==== EXTRAIT SOURCE ====

Le bore-out : quand s'ennuyer nuit à la santé

A l'heure où la reconnaissance du burn-out comme maladie professionnelle se pose, un autre mal tout aussi dangereux, ne bénéficie pas de la même considération : le bore-out.
Un mal répandu mais tabou
Le terme de bore-out est apparu pour la première fois en 2007 dans Diagnose Boreout, un ouvrage écrit par Peter Werder et Philippe Rothlin, deux consultants d'affaires suisses. Pour les auteurs, le bore-out peut se définir comme un trouble psychologique engendré par l'ennui au travail. L'ennui peut être lié au manque de travail mais aussi au déficit de stimulation ou à la monotonie des tâches à effectuer.
A l'heure du chômage de masse, se tourner les pouces au travail est vu par beaucoup comme un privilège. Pourtant, l'ennui est aussi dangereux que le surmenage. "Il ne faut pas prendre le bore-out à la légère", explique le docteur Philippe-Georges Dabon, spécialiste de la santé au travail. "L'ennui dans la vie professionnelle, s'il est quotidien, peut conduire à la dépression, à des crises d'angoisse, à une perte progressive du sommeil ou à des maladies cardiovasculaires", développe le spécialiste.
Le bore-out serait plus répandu qu'on ne pourrait le croire. Dans un article publié en 2011 dans la Revue internationale de psychologie, les chercheurs Christian Bourion et Stéphane Trebucq estiment que cette maladie toucherait à une échelle diverse un tiers des salariés des pays occidentaux. "Je n'ai pas de chiffres exacts sur le sujet, mais je peux vous dire que je soigne pratiquement autant de patients qui souffrent de burn-out que de bore-out", confirme le docteur Dabon.
Si ce mal est si fréquent, pourquoi est-il si peu médiatisé ? Pour le docteur Dabon, la raison est simple : "A l'heure du chômage de masse et du culte de la productivité, il est peu valorisant de dire que l'on est malade d'ennui sur son lieu de travail. Dire que l'on souffre de burn-out est bien plus acceptable socialement".

==== DONNÉES ENREGISTRÉES ====

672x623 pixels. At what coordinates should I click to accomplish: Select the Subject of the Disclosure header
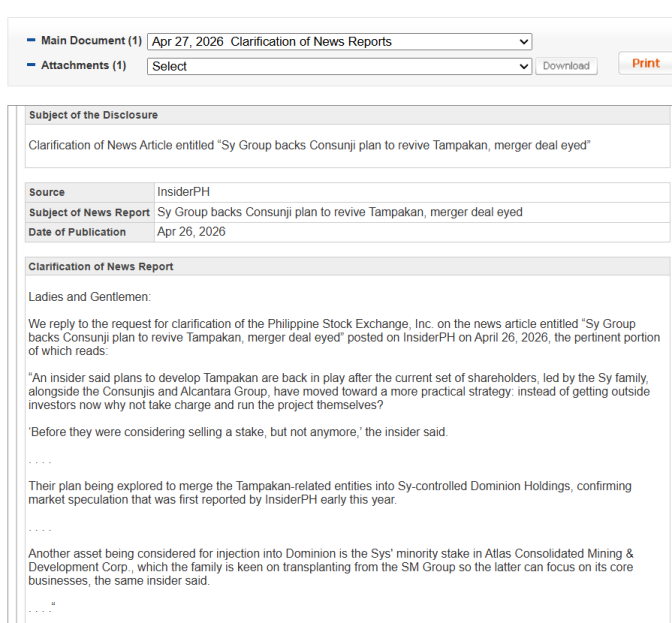(93, 115)
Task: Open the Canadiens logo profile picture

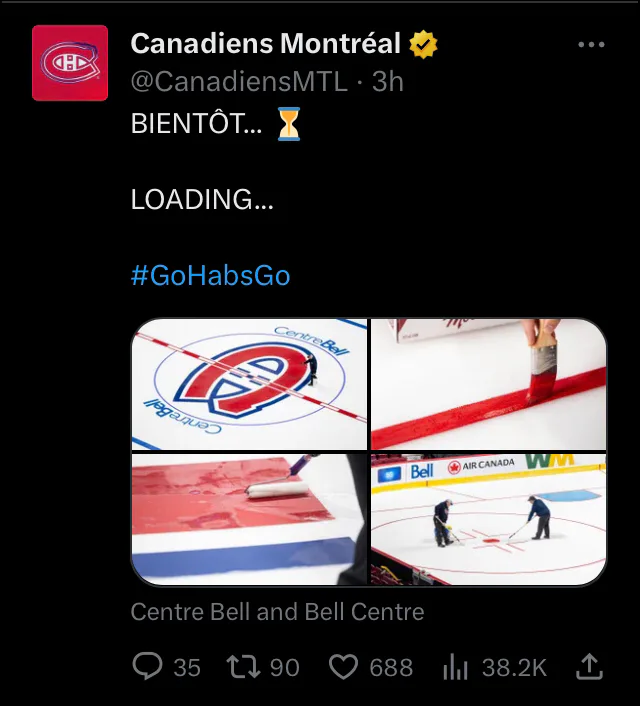Action: click(x=69, y=63)
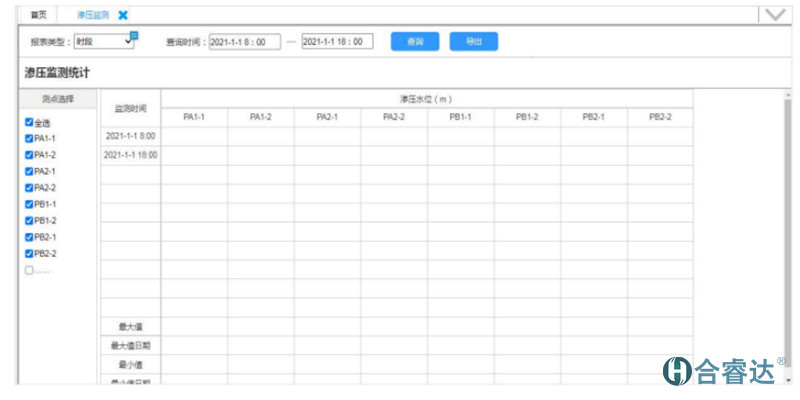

====

CONSIGNE DE L'EXERCICE: D'après l'extrait sur le bore-out, en quelle année et dans quel ouvrage ce terme est-il apparu pour la première fois ?

RÉPONSE ATTENDUE: En 2007, dans l'ouvrage Diagnose Boreout.